Wind direction determines route
Harbour porpoises are in the spotlight!
Dr Corinna Hoffmann and
Alexander Holtz are very hopeful about spotting them during their
100-day Expedition OstSeeTiere in the Baltic Sea. They had set off on
May 2nd, a day later than planned due to the strong north-easterly wind.
Dr Hoffmann worked as a parental representation in the museum pedagogy
at OZEANEUM in Stralsund. During this time, the idea for this
expedition materialised. At the same time, she felt that it could also
draw attention to the OstSeeTiere app
developed at the German Oceanographic Museum.
This app allows sightings
and strandings of marine mammals, such as porpoises, cone seals and
seals, in the Baltic Sea to be reported easily and conveniently using a
smartphone or tablet. It also helps to promote the museum and OZEANEUM
to the public.
During their 100-day mission, the biologist and the skilled
chimneysweeper are exploring the Baltic Sea on their eight-metre boat
Vacuna, searching for picturesque landscapes and cultural
peculiarities, focusing particularly on the eastern marine animals in
the sea and along the coast. Their route is not fixed - the wind
direction will determine their next stop.
Places like Stockholm,
Helsinki, Riga, Gdansk, St Petersburg and Kaliningrad are on the list.
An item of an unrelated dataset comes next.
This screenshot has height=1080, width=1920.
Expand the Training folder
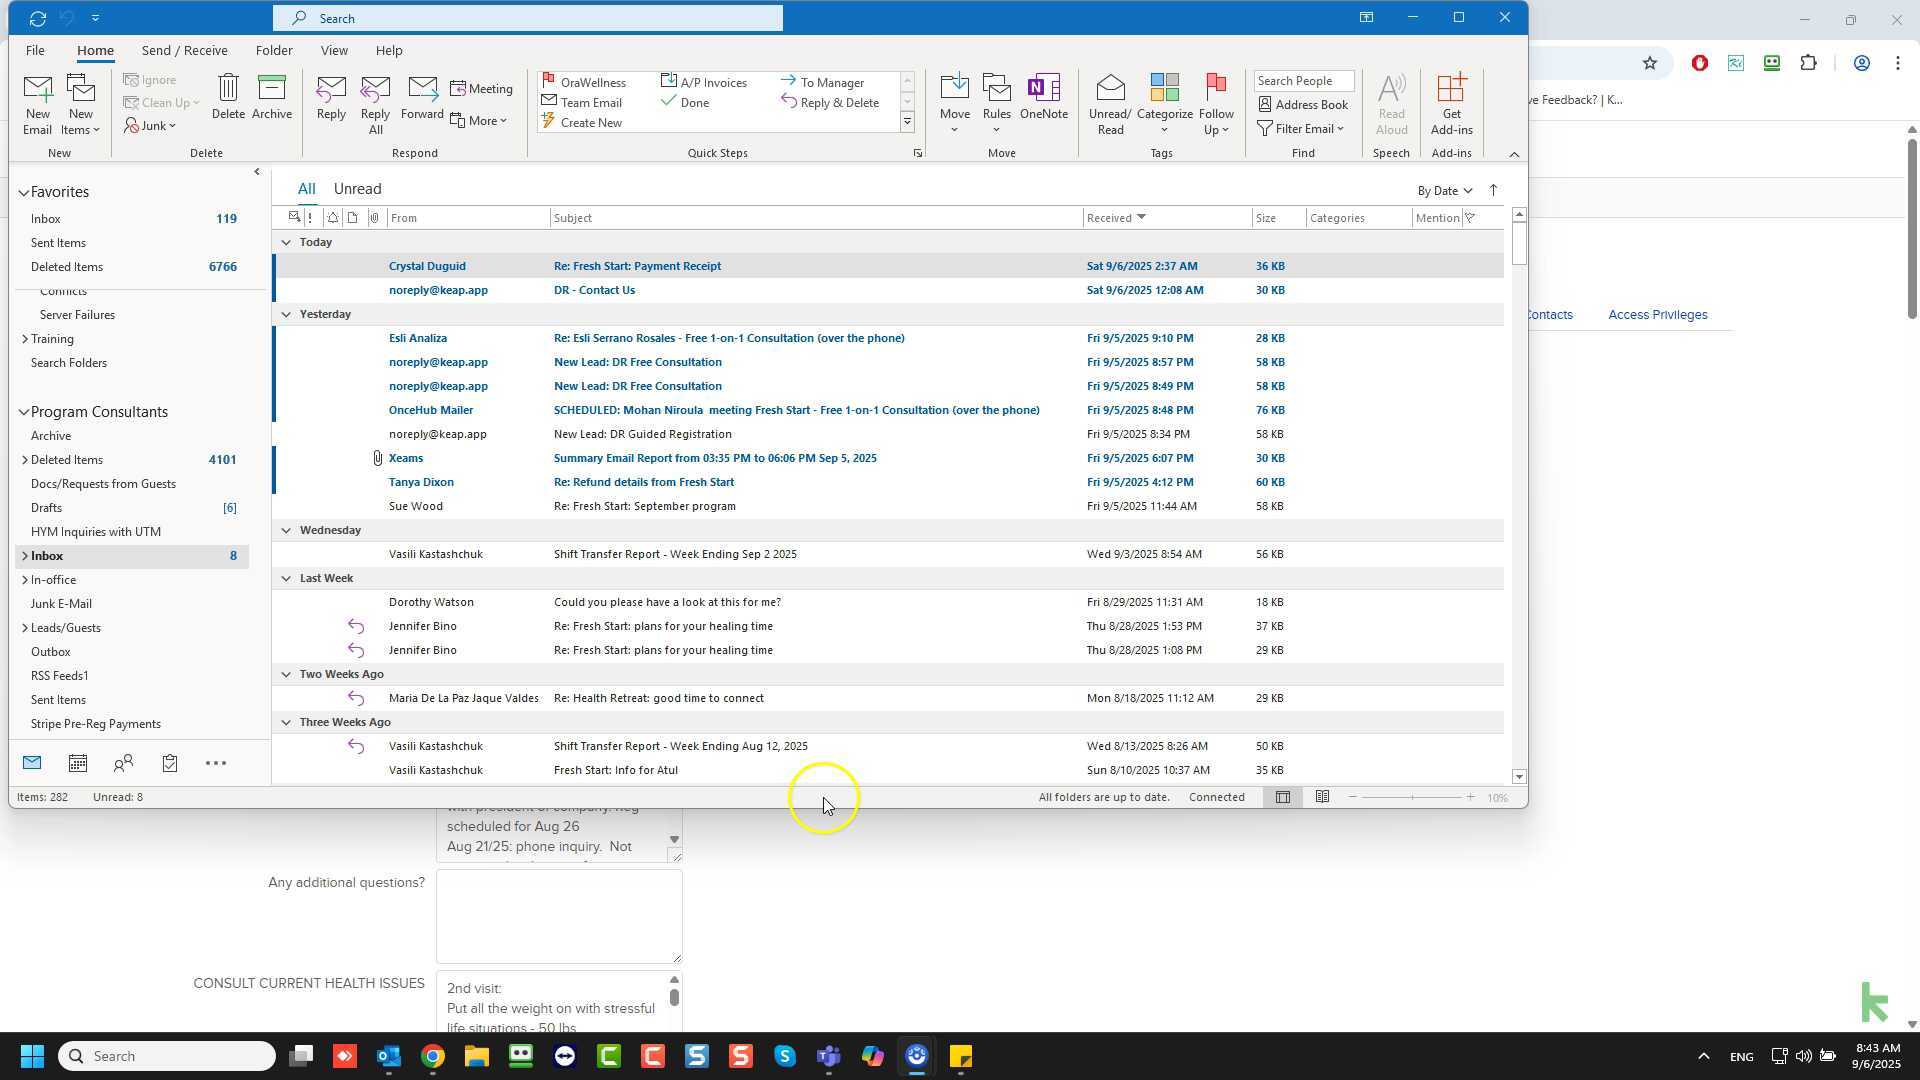pyautogui.click(x=25, y=339)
The islands of Bornholm and Gotland, as well as the archipelago, are
also part of this journey through all the countries bordering the
Most of all, the scientists hope to see harbour porpoises. As the only
domestic whale in the Baltic Sea, they live in the central Baltic Sea.
They are endangered, with only about 500 animals left in the world. In
addition to harbour porpoises, the scientists are also on the lookout
for other marine animals.
Diving equipment is available on board for
them to explore the underwater world. In this expedition, the camera is
as equally important as the microscope – a weekly expedition report on
the latest updates is being posted here.